21 septiembre 2012
Haber nacido y vivido en
contacto visual directo y permanente con el mar, lo mismo en condiciones
meteorológicas favorables como adversas, moldea el carácter de las personas.
El piso en el que vivía con mis
abuelos, tenía una galería acristalada -con ventanas tipo “guillotina”-,
asomada a la otrora denominada ‘Calle de Ramiro Cores’ (hoy, Avenida de la Marina ), a unos 15 metros del borde del
mar. Al otro lado de la calle, a la izquierda, la Plaza de la Pescadería. A
la derecha, la Estación Sanitaria
del Puerto. Enfrente, sólo el mar, las islas Malveiras y Barbanza. También se
veía, majestuoso, el emblemático Muelle de Hierro.
Cuando el invierno cobraba
fuerza y la llegada de una galerna era inminente, recuerdo como tras los
ventanales de aquella galería, contemplaba emocionado aquellos meteoros que,
invariablemente, se sucedían todos los inviernos. Al atardecer, el cielo se
oscurecía repentinamente y comenzaba a
soplar una brisa suave, que, poco a poco, se iba intensificando hasta
convertirse en fuerte viento. Los focos del alumbrado público comenzaban a
oscilar lentamente, imitando el vaivén de una campana, hasta alcanzar un
movimiento frenético. Todo lo que había en la calle: papeles y materiales
ligeros diversos, emprendía un vuelo disparatado, arremolinándose sin control.
Y el mar, que se encontraba en marea alta, comenzaba moviéndose
cadenciosamente, en lento vaivén, acrecentándose a medida que el viento
arreciaba, hasta convertirse en fuerte marejada. La altura de las olas era cada
vez mayor, y sus blancas crestas, suspendidas en el aire, se fraccionaban en
gruesas gotas que, con gran violencia, venían a estrellarse contra los
cristales. La inquietud que sentía al presenciar aquel espectáculo, me
superaba. Pero el espíritu aventurero que todos llevamos dentro, me impedía
abandonar aquel puente de mando imaginario que se encontraba en tierra firme.

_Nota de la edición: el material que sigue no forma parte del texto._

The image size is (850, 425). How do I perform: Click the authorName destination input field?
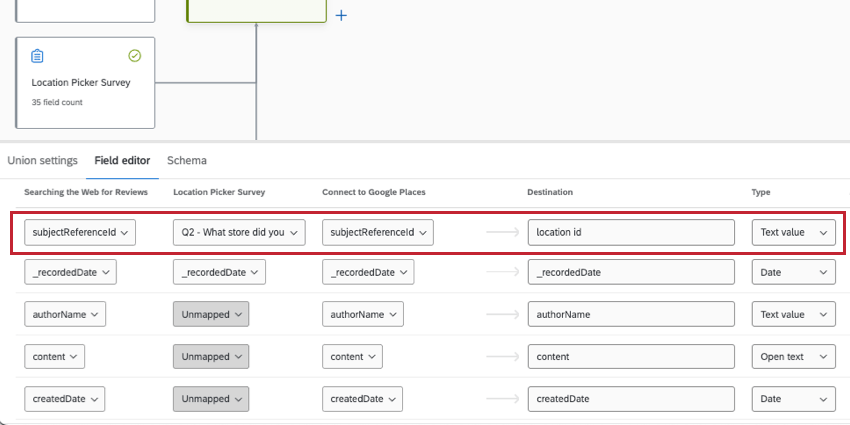(x=630, y=314)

Después de una larga noche de
temporal, el viento iba amainando al acercarse la madrugada; y el mar, a medida
que la marea descendía, recobraba la tranquilidad. Al despuntar el día, la
galerna dejaba un rastro de desperdicios esparcidos por toda la calle. Pequeñas
embarcaciones, que habitualmente fondeaban o amarraban a la rampa del Cavadelo,
lograban permanecer a flote a pesar de los evidentes daños sufridos al
golpearse entre sí o contra el malecón. Algunas, las más castigadas por la
violencia del temporal, aparecían hundidas; y otras, sorprendentemente, iban a
dar con sus cuadernas en los lugares más insólitos, y en un estado de
equilibrio imposible.
Aquellos recios inviernos de
ciclones y galernas, de temporales con entidad, constituyen una parte
importante de mis recuerdos, vivencias y sensaciones. Mi vida frente al mar.
Esta noche hemos tenido un temporal de lluvia y viento como los que recordamos de nuestra infancia y esto me ha llevado a añadir un comentario a este relato porque contiene todos los elementos que forman parte de mi memoria de los temporales de invierno.
ResponderEliminarUn abrazo Roberto y que tengas un buen día
En efecto, amigo Paco, el temporal que esta noche azotó nuestra costa es un fiel reflejo de aquéllos que permanecen en nuestra memoria. Temporales con entidad. Un abrazo.